The draft text aims to reflect the consensus among nearly 200 countries gathered at the conference in Dubai. Many governments have been adamant about using strong language to indicate a future end to reliance on fossil fuels. However, this stance has faced opposition from members of the oil producer group OPEC and its allies.

Norway's Minister for Climate and the Environment, Espen Barth Eide, expressed optimism, saying, "It is the first time that the world unites around such a clear text on the need to transition away from fossil fuels. It has been the elephant in the room.
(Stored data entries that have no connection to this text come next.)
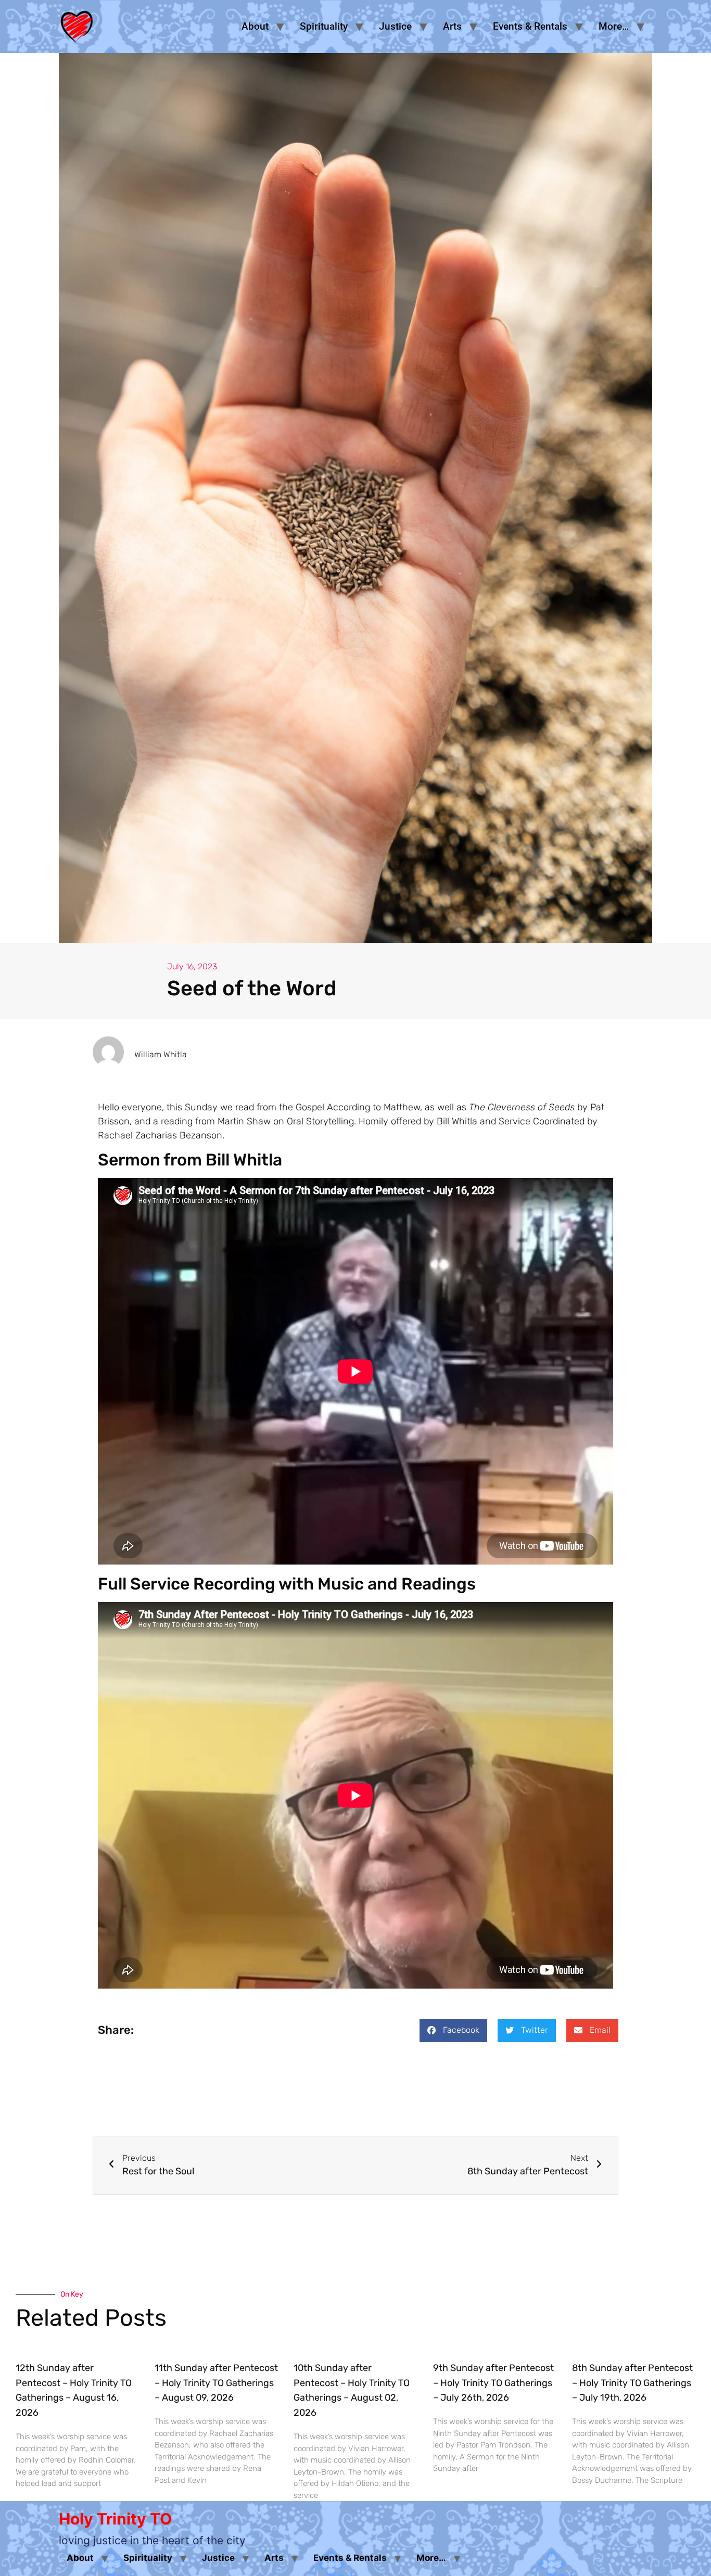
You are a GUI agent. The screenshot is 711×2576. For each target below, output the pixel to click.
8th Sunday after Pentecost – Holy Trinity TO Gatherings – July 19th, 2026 (632, 2383)
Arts (452, 26)
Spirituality (324, 26)
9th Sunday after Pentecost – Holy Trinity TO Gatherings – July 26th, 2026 (493, 2383)
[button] (453, 2030)
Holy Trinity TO (115, 2518)
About (255, 26)
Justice (395, 26)
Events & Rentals (530, 26)
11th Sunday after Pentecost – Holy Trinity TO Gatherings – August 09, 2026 (216, 2383)
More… (614, 26)
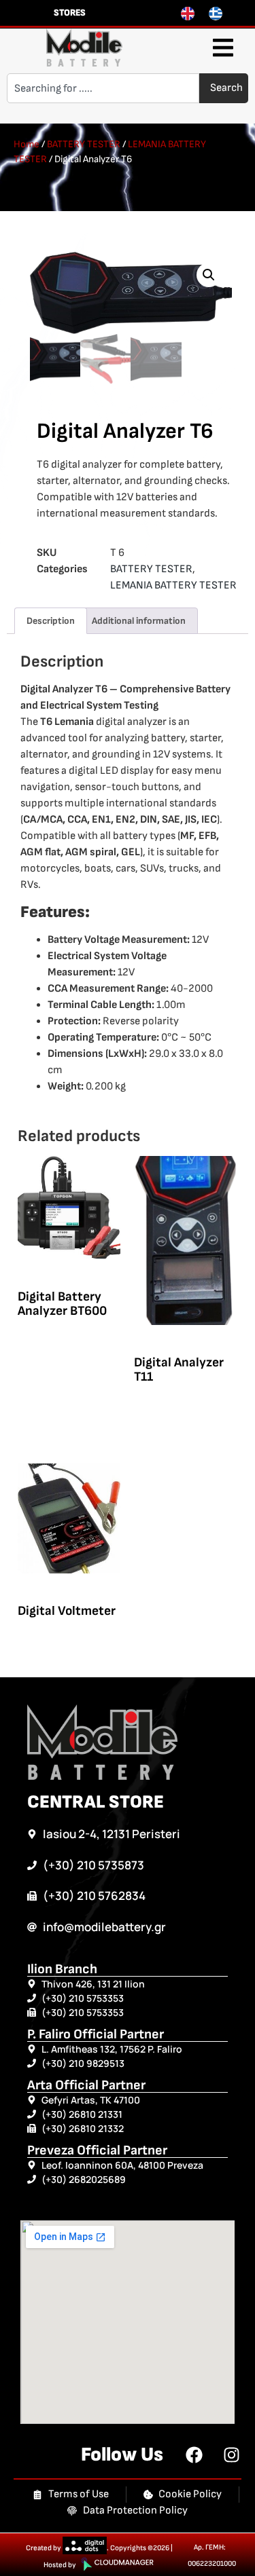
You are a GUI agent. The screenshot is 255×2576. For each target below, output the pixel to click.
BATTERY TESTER (83, 144)
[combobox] (103, 88)
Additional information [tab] (139, 621)
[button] (223, 48)
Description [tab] (51, 621)
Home (26, 144)
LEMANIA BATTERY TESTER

At last we address it head on."

The country representatives have been called for a final meeting on Wednesday morning, where they may approve the deal, bringing an end to two weeks of challenging negotiations that have extended beyond the original timeline.

Agreements made at U.N. climate summits require consensus among participating nations, after which individual countries are responsible for implementing these agreements through national policies and investments.

If adopted, the proposed deal will specifically advocate for a "transition away from fossil fuels in energy systems, in a just, orderly and equitable manner… so as to achieve net zero by 2050 in keeping with the science." Additionally, the deal calls for a tripling of global renewable energy capacity by 2030, expedited efforts to reduce reliance on coal, and the acceleration of technologies like carbon capture and storage to address industries that are difficult to decarbonize.

This would be the first time in thirty years of COP climate summits that nations have come to an agreement to move away from oil, gas, and coal, which currently account for 80% of global energy consumption. Scientists argue that fossil fuels are the primary source of greenhouse gas emissions that drive climate change.

Rachel Cleetus, policy director at the Union of Concerned Scientists, praised the proposal for sending a strong signal that world leaders recognize the necessity of transitioning away from fossil fuels. However, she emphasized that the financial and equity provisions of the deal are insufficient and need improvement to ensure low- and middle-income countries can shift to clean energy and close the energy poverty gap.